Site icon Iran Times

Court invents work-around so women get full diyeh payments

September 06, 2019

Although the Majlis voted several months ago to make blood money payment for men and women equal, the 12-man Council of Guardians did not approve that law—but the Supreme Court has now invented a legal work-around that will assure that women are paid an equal sum, although not by the person who harms them.

Blood money or diyeh has always been a feature of Islamic law.  It is one of several provisions that treat women as having half the value of men.

Under the law, a person who does harm to another must pay “blood money” to the victim under a formula that makes the payment higher the greater the harm done.  But for doing identical harm to a woman, the blood money payment is discounted by half.

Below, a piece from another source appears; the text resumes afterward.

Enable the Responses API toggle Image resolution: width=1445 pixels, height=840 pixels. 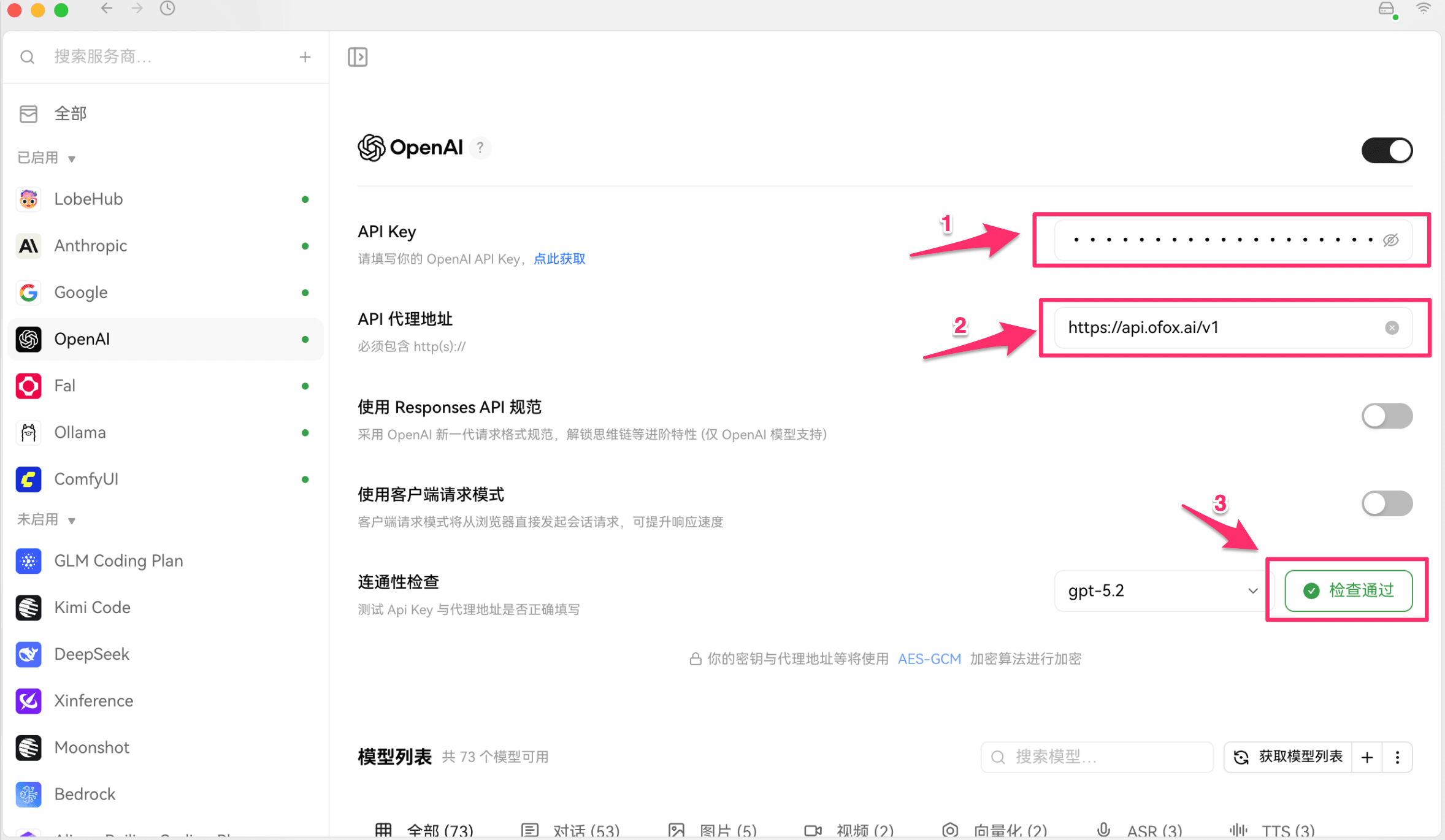pyautogui.click(x=1387, y=416)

This became an issue many decades ago with many women in Iran and has only escalated since the revolution.

Last year, the Majlis voted to equalize payments for men and women.  The Council of Guardians said the half-payment for women was fixed in Sharia law and the Majlis could not equalize payments.

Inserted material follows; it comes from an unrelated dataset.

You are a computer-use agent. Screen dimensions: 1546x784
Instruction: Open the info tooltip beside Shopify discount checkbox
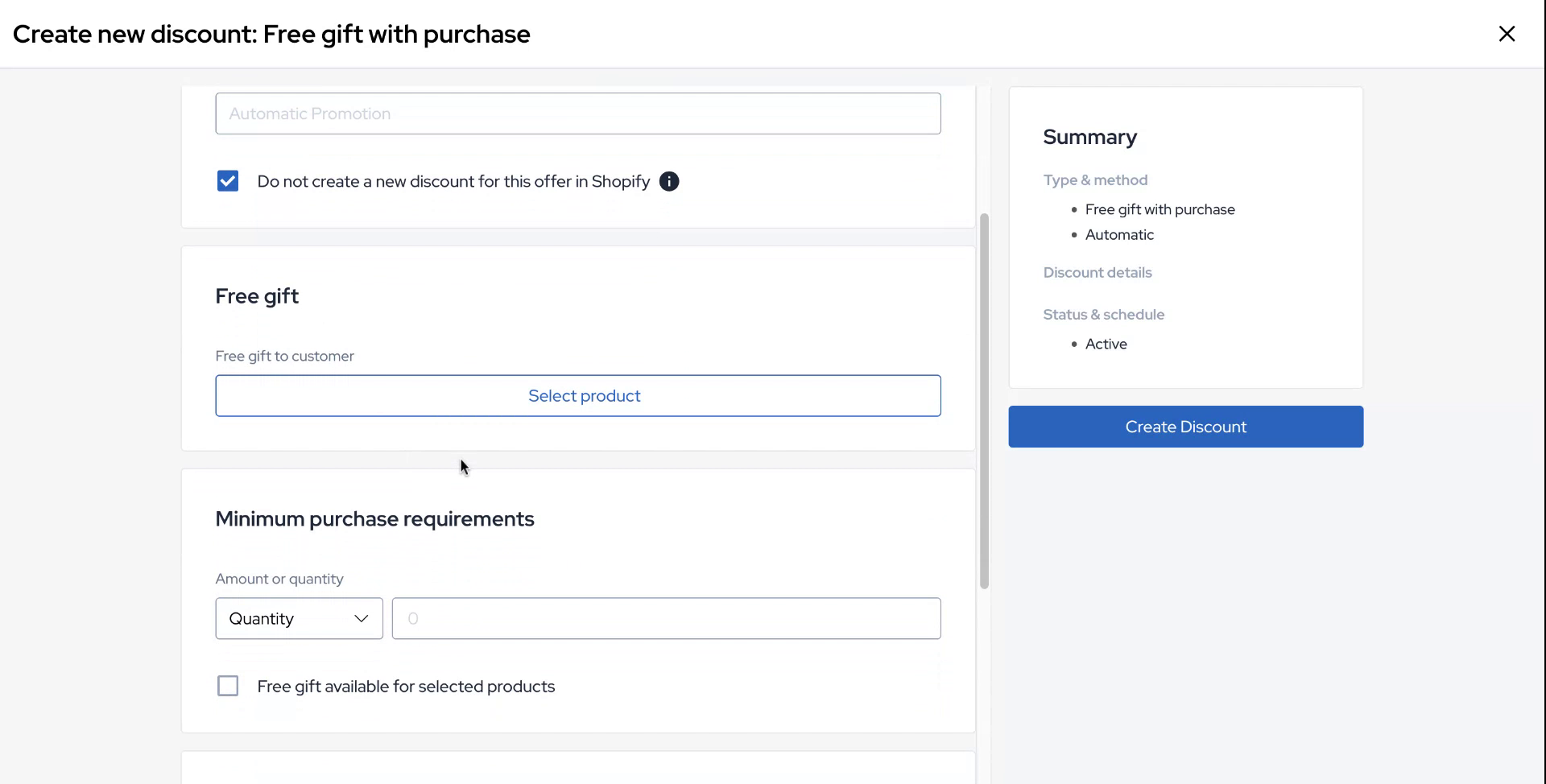669,181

But the Center for Human Rights in Iran (CHRI) reports that the Supreme Court has now intervened and has ruled that, while the criminal need only pay the half-rate diyeh to the victim, the other half must be paid to the female victim by the government-run Fund for Bodily Injuries.

CHRI said, “In its ruling, the Supreme Court justices essentially devised a way to circumvent a grossly discriminatory law without triggering opposition from the conservative Guardian Council. But it comes at a price: Using public funds that come in from judicial fees and traffic fines to save a discriminatory law.

“Indeed, the inequality between men and women in Iran, which is the basis of many Islamic theological principles and applied as law in Iran in such matters as witness testimony, divorce, custody, inheritance and blood money, remains.

“Compensating for the difference in blood money reduces the discriminatory impact but it does not change the cultural and social norm that still protects the state’s underlying premise of inequality between men and women. In this way, it encourages the continuation of discrimination against women,” the CHRI said.

Different courts had been reported giving different interpretations on the diyeh law, which CHRI said prompted the Supreme Court to intervene and lay down a single standard.